(Extracted information Opens)

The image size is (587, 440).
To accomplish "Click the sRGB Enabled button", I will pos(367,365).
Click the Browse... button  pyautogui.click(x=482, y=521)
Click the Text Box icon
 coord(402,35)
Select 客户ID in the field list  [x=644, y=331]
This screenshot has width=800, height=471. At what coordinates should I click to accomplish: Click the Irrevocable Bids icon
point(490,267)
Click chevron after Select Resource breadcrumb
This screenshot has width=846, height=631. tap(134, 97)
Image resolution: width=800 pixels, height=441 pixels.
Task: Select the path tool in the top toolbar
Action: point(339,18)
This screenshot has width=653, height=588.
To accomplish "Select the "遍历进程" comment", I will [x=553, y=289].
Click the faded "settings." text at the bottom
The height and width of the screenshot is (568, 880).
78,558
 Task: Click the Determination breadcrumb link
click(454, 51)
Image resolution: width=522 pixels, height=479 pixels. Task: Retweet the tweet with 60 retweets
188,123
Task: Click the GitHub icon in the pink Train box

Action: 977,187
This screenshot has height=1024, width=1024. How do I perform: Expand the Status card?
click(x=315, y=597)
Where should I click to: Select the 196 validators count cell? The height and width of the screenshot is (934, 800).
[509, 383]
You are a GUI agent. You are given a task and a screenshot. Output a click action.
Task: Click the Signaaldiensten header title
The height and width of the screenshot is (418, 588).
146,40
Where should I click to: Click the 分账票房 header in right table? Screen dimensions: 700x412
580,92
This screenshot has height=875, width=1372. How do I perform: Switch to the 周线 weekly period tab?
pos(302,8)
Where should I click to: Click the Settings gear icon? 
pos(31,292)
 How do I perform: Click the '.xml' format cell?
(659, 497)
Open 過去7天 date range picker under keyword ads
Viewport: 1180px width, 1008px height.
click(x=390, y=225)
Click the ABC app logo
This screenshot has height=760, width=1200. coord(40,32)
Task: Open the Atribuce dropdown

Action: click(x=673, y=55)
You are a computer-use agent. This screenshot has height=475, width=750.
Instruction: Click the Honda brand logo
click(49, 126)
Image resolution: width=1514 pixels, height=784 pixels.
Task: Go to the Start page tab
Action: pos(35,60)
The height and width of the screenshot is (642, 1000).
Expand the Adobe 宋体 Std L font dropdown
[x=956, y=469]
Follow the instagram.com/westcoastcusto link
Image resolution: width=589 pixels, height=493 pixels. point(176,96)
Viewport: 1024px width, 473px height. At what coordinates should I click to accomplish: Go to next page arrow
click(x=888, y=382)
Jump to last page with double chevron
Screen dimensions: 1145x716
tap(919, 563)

(Extracted information Closes)

▸ **Your task**: Look through the data above for the word "agent". Report each line where it occurs.

▸ **Solved exercise**:
You are a GUI agent. You are given a task and a screenshot. Output a click action.
You are a computer-use agent. This screenshot has height=475, width=750.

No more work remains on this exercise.